Solve |y - 2|<10
{y|-8 < y < 12}
{y|-8 < y < 8}
{y|-12 < y < 8}
The correct solution is {y|-8 < y < 12}.
To solve the inequality |y - 2| < 10, we can approach it by breaking it into two separate cases:
Case 1: (y - 2) < 10
In this case, you can remove the absolute value signs and solve for y:
y - 2 < 10
Add 2 to both sides of the inequality to isolate y:
y < 12
Case 2: -(y - 2) < 10
In this case, you need to remove the negative sign first by multiplying both sides of the inequality by -1:
y - 2 > -10
Add 2 to both sides of the inequality to isolate y:
y > -8
Therefore, combining the two cases, the solution to the inequality |y - 2| < 10 is:
-8 < y < 12.
So, the correct solution is {y|-8 < y < 12}.
To solve the inequality |y - 2| < 10, we need to consider two cases based on the absolute value.
Case 1: (y - 2) < 0
When (y - 2) < 0, the absolute value |y - 2| becomes -(y - 2).

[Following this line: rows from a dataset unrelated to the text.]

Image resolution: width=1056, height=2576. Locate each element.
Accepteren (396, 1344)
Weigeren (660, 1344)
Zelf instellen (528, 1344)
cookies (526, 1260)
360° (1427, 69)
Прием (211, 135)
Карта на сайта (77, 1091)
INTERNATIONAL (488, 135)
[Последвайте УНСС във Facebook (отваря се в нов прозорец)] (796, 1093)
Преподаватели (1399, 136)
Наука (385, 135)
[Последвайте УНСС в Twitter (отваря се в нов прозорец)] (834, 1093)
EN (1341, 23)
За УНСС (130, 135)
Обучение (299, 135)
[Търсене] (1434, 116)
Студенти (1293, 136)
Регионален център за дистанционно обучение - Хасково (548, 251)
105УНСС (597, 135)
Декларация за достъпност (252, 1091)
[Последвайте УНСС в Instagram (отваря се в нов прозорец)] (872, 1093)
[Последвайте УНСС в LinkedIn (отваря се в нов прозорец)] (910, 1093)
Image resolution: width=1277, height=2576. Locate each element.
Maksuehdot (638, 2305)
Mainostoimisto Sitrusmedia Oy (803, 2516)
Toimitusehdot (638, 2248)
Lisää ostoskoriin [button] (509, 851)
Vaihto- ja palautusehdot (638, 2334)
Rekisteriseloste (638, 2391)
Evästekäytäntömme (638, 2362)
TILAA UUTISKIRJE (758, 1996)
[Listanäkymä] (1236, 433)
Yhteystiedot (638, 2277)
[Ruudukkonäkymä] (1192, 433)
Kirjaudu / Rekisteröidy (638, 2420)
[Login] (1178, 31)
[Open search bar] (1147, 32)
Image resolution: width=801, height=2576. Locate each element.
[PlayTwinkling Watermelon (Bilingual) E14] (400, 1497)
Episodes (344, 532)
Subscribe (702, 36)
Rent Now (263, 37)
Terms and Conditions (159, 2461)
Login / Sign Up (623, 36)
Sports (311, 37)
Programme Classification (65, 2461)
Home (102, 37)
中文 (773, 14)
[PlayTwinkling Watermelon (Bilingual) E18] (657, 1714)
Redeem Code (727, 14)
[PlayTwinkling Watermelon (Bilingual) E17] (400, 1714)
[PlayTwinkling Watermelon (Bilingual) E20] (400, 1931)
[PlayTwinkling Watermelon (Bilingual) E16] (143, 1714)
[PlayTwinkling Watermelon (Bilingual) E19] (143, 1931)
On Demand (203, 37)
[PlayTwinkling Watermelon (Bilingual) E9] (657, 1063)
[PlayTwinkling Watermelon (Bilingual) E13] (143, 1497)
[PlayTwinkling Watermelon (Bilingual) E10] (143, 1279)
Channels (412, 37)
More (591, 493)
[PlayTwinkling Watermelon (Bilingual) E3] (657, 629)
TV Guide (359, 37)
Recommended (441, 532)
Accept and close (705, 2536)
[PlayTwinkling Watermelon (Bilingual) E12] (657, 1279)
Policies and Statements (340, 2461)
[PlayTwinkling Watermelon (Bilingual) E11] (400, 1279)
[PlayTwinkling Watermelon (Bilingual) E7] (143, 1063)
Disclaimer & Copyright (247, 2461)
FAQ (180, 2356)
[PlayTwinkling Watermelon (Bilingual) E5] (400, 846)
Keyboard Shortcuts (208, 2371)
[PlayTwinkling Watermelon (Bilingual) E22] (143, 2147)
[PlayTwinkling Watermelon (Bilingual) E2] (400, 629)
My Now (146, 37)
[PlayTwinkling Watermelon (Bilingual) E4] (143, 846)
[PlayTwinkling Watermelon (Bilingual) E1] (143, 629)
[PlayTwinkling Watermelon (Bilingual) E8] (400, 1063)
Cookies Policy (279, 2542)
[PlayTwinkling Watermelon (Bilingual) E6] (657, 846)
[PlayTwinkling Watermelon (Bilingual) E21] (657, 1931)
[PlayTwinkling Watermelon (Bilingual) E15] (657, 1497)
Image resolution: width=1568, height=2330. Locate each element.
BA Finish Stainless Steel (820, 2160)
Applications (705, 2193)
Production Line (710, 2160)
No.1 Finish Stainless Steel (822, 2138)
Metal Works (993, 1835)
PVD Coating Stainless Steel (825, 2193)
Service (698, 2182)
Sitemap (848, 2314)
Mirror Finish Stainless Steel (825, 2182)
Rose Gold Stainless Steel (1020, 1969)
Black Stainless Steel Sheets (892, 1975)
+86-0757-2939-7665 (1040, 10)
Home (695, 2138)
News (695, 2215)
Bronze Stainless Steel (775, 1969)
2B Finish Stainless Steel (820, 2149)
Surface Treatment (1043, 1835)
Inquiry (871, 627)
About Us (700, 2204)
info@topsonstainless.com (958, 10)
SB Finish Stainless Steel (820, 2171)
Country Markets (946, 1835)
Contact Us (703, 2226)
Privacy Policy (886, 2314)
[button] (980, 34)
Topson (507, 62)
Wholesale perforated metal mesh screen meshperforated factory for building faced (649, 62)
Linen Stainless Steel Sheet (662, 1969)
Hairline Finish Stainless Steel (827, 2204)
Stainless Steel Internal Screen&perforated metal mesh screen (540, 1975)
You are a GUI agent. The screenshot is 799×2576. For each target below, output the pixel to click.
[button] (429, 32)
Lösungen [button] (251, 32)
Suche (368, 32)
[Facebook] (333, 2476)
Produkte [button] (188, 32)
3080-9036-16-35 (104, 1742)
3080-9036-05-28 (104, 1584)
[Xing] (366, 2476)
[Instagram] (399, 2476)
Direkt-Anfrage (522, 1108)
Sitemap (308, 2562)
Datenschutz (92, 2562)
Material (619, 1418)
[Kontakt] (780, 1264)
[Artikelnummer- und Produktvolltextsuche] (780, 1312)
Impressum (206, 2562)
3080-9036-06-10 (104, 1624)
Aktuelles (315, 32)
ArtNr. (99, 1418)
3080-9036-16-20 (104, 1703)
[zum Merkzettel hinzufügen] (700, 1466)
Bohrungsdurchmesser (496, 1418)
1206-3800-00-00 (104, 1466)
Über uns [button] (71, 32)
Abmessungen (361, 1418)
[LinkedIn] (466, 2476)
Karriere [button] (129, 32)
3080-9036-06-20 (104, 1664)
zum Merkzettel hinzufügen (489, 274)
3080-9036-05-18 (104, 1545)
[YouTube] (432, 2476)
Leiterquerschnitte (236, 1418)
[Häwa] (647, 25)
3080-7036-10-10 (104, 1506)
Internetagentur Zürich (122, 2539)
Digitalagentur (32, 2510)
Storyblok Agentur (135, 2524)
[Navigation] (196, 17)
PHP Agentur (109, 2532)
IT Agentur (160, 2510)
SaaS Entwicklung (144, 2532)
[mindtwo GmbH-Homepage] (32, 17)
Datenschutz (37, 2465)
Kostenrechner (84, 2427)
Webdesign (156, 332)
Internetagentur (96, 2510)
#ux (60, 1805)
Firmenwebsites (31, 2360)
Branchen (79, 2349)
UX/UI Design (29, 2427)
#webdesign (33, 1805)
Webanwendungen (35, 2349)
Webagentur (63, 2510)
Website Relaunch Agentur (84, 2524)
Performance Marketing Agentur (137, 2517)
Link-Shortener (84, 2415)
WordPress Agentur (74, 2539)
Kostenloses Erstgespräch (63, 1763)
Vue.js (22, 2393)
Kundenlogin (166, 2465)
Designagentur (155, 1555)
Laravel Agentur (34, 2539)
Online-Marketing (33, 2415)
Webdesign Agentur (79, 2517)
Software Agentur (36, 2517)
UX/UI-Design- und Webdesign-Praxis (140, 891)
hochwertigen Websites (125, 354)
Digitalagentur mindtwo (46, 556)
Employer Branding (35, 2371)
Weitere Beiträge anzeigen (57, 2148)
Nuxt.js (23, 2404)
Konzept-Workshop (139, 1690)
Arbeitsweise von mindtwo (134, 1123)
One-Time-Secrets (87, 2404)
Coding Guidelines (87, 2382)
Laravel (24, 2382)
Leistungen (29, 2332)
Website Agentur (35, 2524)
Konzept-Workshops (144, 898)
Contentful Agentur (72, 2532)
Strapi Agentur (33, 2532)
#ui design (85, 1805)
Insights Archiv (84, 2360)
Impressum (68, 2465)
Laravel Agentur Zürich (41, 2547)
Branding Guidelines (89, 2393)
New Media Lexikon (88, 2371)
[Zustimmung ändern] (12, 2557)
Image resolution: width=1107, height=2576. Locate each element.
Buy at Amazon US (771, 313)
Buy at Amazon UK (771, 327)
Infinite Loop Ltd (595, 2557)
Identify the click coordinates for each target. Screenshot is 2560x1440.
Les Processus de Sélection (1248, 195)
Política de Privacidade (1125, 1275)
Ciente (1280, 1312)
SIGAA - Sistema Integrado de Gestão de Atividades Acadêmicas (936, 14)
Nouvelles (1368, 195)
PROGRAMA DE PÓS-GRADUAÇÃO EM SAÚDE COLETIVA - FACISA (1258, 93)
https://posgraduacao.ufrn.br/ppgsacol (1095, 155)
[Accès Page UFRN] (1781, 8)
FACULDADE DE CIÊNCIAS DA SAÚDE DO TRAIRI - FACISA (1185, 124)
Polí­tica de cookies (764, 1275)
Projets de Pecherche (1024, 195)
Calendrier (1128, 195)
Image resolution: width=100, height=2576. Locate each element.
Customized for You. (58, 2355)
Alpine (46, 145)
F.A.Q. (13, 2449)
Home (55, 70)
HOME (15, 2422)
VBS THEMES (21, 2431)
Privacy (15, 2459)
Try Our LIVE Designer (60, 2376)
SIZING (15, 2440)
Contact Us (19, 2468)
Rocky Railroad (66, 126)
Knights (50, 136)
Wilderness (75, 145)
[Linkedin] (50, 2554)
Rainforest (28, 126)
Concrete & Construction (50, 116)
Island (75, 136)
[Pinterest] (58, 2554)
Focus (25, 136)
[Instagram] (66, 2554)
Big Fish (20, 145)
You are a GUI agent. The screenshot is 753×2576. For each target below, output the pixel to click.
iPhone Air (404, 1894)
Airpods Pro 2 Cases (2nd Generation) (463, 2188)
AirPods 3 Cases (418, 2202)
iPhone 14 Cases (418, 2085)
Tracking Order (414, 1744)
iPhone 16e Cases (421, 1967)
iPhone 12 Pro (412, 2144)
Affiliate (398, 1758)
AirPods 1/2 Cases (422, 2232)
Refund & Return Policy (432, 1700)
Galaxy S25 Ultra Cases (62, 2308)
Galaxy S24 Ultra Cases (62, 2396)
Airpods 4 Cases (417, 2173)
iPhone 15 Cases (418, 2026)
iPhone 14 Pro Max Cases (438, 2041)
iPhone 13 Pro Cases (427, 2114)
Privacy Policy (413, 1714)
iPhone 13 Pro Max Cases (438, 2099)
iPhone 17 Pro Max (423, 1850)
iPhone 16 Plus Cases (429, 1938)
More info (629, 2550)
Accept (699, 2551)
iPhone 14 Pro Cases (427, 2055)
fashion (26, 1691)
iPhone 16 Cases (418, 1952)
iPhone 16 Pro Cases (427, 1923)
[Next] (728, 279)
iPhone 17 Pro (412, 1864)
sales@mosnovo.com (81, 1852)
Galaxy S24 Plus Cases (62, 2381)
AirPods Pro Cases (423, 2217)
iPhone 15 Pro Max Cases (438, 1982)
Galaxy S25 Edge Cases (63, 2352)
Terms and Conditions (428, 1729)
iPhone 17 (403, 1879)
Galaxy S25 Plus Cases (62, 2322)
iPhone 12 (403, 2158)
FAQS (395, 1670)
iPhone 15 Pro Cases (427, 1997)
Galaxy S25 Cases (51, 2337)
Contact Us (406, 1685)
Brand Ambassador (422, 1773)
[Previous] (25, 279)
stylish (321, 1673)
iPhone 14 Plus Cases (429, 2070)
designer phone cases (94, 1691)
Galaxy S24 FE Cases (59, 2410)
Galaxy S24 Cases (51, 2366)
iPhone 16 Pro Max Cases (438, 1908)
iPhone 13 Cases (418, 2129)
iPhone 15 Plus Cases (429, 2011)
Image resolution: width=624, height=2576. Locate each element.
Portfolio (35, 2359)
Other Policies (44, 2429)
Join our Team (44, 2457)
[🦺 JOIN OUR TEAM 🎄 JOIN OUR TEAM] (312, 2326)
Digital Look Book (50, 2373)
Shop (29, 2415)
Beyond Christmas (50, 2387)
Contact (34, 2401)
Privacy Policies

In this case, the inequality can be rewritten as -(y - 2) < 10.
To solve this inequality, we can multiply both sides by -1, but that also reverses the inequality sign:
(y - 2) > -10
Now, we can solve for y by adding 2 to both sides:
y > -10 + 2
y > -8
So, the first part of the solution is y > -8.
Case 2: (y - 2) >= 0
When (y - 2) >= 0, the absolute value |y - 2| remains (y - 2) unchanged. In this case, the inequality can be rewritten as (y - 2) < 10.
To solve this inequality, we can solve for y by adding 2 to both sides:
y < 10 + 2
y < 12
So, the second part of the solution is y < 12.
Combining the two cases, we have the solution:
-8 < y < 12
Therefore, the correct answer is {y| -8 < y < 12}.